**Task details**
Reproduce each line from the first in the data through the line that contains "Task: Select the 360procmon.dll filename text" exactly; give nothing else.

____

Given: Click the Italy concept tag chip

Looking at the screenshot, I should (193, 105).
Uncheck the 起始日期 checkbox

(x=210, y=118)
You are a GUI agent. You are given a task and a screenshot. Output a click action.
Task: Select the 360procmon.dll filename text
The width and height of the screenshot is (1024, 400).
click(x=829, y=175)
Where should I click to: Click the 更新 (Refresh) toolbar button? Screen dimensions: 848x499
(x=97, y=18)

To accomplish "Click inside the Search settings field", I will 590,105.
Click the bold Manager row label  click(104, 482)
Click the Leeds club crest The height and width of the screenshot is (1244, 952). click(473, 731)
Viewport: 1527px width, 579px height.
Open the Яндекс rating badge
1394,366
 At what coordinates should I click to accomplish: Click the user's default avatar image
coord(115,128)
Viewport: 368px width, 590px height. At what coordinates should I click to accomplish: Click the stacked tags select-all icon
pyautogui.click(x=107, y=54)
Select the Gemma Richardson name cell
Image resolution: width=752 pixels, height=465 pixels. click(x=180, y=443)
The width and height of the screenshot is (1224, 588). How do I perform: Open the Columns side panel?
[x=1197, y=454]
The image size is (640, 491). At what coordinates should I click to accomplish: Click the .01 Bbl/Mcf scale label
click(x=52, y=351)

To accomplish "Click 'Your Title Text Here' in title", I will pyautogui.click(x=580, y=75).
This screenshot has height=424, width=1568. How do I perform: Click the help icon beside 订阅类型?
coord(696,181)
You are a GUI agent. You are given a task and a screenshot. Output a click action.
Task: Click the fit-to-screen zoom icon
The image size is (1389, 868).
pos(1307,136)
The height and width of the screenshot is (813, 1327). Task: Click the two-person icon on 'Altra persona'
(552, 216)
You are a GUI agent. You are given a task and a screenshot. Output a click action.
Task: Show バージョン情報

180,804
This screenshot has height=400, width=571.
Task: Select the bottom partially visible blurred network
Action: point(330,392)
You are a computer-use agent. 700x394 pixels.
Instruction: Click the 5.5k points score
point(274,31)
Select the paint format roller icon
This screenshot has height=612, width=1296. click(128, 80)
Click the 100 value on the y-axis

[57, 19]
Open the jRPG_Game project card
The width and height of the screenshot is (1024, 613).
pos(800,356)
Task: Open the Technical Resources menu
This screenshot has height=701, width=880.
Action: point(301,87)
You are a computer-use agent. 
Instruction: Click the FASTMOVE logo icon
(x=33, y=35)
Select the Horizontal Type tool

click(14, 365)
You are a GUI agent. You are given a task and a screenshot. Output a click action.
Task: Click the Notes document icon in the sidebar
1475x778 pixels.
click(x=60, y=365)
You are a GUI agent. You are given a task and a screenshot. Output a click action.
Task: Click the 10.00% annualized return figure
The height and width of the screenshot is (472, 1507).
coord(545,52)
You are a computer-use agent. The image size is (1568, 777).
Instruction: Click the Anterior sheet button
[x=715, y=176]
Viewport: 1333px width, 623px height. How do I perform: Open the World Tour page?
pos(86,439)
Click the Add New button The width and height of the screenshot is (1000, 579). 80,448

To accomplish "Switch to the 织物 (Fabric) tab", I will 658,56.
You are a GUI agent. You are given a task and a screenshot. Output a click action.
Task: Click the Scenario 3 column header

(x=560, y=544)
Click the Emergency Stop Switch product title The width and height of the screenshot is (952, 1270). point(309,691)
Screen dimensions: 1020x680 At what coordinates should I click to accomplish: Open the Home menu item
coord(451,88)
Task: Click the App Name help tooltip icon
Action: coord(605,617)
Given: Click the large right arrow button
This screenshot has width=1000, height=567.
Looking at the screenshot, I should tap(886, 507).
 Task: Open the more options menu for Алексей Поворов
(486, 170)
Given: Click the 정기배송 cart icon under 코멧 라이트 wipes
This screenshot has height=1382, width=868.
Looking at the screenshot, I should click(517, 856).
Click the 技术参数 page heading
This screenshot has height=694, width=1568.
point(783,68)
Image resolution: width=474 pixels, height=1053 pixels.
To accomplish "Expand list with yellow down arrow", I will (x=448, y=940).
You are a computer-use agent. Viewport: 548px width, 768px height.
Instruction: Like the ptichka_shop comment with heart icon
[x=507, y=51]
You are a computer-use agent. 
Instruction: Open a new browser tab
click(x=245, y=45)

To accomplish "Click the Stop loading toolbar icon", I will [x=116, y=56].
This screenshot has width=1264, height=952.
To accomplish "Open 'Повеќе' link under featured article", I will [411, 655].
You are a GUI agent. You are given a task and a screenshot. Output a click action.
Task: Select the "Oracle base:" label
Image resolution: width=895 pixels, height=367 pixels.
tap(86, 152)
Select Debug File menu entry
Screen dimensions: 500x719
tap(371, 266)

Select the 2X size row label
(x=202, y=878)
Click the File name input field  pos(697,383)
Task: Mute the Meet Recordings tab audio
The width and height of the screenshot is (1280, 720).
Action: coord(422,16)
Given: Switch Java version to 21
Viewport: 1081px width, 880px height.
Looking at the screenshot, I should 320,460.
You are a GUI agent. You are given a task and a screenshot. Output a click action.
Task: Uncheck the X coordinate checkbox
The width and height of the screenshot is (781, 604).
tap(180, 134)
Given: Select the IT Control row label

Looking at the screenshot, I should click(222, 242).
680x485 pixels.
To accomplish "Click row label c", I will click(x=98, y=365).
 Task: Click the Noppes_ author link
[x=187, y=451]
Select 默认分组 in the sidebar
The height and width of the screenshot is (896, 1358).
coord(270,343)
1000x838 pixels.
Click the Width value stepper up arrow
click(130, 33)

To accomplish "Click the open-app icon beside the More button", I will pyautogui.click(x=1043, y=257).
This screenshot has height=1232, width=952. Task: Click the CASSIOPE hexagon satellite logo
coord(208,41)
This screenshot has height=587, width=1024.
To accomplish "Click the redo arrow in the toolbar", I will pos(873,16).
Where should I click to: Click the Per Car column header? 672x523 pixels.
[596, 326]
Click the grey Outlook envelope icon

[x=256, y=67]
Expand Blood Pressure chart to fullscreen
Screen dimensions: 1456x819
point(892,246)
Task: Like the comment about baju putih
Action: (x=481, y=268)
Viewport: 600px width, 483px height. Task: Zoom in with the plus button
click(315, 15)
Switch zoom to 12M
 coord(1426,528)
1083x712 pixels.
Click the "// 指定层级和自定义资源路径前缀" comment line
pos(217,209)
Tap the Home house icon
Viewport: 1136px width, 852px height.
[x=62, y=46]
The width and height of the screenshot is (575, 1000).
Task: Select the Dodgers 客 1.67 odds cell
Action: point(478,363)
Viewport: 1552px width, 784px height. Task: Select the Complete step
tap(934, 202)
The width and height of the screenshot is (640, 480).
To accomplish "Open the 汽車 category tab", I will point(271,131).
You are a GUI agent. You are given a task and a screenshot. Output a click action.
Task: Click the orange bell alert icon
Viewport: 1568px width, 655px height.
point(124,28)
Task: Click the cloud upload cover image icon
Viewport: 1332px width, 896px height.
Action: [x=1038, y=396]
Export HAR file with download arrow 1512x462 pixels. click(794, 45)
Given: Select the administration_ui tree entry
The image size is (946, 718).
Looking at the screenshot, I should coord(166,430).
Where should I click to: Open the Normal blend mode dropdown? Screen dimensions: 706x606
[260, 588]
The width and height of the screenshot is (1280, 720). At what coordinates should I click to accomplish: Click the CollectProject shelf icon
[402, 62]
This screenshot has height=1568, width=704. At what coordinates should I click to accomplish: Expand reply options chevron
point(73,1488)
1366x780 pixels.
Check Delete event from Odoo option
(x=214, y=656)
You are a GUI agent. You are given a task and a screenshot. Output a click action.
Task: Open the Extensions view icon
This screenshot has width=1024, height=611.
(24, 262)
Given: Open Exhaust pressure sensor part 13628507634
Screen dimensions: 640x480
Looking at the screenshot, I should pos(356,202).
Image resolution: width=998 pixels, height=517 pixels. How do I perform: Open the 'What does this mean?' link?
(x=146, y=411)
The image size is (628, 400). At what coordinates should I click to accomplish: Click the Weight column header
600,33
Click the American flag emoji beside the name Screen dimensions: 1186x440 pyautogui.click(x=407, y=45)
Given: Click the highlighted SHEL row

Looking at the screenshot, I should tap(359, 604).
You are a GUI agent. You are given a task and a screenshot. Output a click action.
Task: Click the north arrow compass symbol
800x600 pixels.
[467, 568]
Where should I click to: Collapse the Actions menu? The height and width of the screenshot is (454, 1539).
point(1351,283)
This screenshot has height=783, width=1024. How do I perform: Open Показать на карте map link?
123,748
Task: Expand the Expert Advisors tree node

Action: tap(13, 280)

____

**Expected output**
Given: Click the Italy concept tag chip

Looking at the screenshot, I should (193, 105).
Uncheck the 起始日期 checkbox

(x=210, y=118)
You are a GUI agent. You are given a task and a screenshot. Output a click action.
Task: Select the 360procmon.dll filename text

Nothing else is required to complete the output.